In the meantime, there are other steps we can take to alleviate the problem. And I want to give you an update on our Early Offers pilot program, which is an innovative way to handle medical liability cases.
On average, it takes at least 4 years for a medical liability suit to settle. This delay is expensive for both sides.
To reduce this time, we designed an Early Offers program to encourage rapid settlement of cases, provide quick payment in deserving cases, and avoid the delay, cost, and emotional distress of litigation.
Early Offers focuses on early resolution and speedy compensation. That way, patients harmed by medical errors or negligence are assured of fast and fair compensation, without having to undergo long periods of waiting, great legal expenses, and the trauma of the litigation process.
Here's how it works. When a patient who has been served at a federally funded health center or Indian Health Center facility files a medical liability claim against HHS, we send a standard notice explaining our early offers program. Both sides have 90 days to submit a confidential offer to a neutral third party who will compare the offers and notify both sides only if a match is made. Not only are offers voluntary, their amount and existence remain confidential forever if no match is made.

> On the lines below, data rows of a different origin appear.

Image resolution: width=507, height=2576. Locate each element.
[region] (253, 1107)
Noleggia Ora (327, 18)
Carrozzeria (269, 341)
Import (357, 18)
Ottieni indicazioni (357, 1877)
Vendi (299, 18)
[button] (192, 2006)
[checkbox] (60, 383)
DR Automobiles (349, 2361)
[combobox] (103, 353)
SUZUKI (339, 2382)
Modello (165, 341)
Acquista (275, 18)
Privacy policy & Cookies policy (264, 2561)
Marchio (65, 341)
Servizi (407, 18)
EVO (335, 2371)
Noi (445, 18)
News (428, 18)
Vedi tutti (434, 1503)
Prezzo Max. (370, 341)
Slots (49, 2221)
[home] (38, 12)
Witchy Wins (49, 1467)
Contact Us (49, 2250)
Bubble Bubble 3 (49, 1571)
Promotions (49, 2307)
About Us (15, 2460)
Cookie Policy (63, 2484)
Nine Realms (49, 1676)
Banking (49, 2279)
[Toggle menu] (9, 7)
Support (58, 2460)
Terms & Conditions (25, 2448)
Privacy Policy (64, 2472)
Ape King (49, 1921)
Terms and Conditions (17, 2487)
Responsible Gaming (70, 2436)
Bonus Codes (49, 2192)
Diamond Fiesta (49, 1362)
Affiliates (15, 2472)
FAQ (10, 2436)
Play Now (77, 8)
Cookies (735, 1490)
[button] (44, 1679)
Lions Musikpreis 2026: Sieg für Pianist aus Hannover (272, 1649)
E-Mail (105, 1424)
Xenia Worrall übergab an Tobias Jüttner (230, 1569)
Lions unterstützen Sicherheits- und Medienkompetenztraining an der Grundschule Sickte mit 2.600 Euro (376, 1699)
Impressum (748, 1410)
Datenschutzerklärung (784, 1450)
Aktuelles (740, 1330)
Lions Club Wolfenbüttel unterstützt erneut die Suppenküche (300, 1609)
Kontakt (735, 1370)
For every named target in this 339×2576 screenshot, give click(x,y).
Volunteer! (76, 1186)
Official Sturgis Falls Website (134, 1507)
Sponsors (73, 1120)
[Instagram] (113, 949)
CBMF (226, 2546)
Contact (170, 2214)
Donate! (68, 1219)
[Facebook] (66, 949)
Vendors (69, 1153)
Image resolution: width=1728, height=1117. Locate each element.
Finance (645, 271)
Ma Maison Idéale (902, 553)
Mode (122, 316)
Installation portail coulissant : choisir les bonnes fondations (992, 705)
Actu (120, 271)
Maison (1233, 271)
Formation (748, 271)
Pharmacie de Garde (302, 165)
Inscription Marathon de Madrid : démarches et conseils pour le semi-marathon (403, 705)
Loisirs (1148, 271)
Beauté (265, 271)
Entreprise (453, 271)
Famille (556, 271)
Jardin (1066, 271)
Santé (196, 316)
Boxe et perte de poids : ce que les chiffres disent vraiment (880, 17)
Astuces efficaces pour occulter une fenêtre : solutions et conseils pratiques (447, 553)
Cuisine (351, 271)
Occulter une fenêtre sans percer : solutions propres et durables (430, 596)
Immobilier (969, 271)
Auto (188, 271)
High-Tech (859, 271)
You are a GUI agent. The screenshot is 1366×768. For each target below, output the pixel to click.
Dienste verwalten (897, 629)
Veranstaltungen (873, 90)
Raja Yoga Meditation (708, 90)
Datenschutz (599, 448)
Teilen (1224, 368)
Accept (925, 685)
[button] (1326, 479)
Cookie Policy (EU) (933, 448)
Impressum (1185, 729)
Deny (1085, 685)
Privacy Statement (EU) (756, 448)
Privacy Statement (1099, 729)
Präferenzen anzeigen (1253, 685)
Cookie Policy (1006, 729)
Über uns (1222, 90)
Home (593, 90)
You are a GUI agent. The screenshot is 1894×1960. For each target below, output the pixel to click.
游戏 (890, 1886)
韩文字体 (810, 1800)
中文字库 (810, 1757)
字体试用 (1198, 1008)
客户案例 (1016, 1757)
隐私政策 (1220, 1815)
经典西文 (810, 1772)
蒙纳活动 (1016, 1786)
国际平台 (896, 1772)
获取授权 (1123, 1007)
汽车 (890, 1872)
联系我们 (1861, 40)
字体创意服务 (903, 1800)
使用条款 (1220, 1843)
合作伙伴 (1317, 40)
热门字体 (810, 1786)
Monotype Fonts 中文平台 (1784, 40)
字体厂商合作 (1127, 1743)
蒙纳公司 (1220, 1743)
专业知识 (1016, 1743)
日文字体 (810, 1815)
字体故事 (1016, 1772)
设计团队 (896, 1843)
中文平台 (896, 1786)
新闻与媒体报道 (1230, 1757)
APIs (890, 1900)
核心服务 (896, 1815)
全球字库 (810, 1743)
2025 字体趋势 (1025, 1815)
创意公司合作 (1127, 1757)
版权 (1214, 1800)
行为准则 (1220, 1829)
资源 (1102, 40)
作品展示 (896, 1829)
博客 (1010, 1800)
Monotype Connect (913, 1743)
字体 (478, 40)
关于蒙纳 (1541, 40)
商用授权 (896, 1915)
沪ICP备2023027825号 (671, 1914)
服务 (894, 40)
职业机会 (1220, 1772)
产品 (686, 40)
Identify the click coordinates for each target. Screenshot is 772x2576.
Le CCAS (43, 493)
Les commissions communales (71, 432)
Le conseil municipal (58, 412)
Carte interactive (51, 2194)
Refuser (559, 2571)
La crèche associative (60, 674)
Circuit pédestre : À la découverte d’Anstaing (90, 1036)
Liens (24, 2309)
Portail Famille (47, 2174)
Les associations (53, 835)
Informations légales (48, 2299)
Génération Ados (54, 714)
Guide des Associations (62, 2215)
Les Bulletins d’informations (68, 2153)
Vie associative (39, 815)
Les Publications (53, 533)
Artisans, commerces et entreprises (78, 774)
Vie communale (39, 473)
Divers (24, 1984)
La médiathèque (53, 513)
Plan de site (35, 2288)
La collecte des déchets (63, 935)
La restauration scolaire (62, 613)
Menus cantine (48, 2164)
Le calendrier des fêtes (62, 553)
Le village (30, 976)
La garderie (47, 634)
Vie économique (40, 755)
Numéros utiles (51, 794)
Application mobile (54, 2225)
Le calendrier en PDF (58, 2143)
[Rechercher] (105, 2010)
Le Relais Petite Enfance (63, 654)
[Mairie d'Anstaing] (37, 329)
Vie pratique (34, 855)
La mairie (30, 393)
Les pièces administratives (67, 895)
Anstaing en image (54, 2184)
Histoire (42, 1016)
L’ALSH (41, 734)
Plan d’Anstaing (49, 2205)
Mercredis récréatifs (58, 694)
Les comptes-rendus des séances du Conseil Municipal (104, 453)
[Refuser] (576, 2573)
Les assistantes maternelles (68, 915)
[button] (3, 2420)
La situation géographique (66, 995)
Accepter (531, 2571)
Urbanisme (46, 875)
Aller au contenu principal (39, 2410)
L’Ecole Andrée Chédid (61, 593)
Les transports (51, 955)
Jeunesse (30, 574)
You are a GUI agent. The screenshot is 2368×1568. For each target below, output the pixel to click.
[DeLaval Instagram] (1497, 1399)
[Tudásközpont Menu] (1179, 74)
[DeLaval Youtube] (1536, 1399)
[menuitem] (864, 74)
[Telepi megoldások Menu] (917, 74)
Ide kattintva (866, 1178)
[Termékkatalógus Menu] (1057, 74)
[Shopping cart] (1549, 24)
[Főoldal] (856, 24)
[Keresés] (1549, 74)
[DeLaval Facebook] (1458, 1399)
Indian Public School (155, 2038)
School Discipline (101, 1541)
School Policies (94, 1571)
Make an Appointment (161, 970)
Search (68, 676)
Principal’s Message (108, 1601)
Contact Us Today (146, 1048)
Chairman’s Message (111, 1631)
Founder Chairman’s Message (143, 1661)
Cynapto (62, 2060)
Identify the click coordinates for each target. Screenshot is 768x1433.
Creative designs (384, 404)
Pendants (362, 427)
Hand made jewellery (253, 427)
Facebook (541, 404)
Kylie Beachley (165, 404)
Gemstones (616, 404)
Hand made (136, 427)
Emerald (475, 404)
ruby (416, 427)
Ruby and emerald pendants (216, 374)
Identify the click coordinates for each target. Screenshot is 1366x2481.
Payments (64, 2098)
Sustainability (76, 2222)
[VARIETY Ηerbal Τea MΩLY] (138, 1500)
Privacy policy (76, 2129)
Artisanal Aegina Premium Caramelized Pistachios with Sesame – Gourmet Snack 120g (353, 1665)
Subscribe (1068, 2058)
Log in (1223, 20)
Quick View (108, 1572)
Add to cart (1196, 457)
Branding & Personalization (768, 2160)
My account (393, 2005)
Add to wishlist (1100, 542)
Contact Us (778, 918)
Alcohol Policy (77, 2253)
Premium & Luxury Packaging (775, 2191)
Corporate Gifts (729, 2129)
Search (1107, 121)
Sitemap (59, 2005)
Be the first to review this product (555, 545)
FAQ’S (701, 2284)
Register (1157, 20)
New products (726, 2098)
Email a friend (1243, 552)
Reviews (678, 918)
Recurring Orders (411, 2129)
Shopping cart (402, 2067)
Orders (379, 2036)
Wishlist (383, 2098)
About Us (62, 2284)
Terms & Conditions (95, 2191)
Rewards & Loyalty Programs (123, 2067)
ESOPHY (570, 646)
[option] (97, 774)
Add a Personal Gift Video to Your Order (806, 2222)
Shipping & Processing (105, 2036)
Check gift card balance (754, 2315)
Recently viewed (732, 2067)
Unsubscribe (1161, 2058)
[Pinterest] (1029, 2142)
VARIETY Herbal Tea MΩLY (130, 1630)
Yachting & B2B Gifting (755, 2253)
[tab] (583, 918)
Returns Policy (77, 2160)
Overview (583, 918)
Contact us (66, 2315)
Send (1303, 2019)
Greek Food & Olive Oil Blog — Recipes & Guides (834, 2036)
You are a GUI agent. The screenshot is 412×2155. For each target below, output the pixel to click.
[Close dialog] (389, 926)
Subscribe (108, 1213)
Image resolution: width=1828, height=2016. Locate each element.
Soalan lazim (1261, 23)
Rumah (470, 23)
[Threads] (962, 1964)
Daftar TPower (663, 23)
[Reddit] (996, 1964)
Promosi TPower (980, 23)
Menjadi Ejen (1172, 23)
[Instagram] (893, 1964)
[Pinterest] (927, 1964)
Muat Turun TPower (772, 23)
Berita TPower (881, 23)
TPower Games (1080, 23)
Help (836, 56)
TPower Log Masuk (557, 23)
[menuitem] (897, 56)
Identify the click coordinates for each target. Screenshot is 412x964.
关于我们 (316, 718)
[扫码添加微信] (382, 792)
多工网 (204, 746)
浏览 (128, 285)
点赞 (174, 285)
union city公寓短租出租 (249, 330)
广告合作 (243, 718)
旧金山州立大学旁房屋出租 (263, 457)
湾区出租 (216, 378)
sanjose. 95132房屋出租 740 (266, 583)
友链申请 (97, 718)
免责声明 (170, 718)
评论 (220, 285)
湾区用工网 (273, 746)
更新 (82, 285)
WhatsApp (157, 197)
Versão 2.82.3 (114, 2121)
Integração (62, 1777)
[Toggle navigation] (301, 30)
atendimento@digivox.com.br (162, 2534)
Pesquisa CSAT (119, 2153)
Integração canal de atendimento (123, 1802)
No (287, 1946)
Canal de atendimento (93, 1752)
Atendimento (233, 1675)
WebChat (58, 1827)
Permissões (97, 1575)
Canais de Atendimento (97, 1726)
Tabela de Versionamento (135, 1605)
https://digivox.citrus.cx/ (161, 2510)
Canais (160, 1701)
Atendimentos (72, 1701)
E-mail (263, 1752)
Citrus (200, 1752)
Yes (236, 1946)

So neither side tips its hand or loses leverage if the case goes to court.
The program is up and running at HHS. And we're hopeful that it will show promising results in the months to come.
Any doctor or hospital can set up an early offers program. Because an early settlement only occurs when both parties agree, you're not losing any options by setting up a program, and no government action is required. I encourage all of you to think about setting up early offers programs.
Together, we can help Americans live longer and live healthier, and do it in a way that preserves our competitiveness as a nation.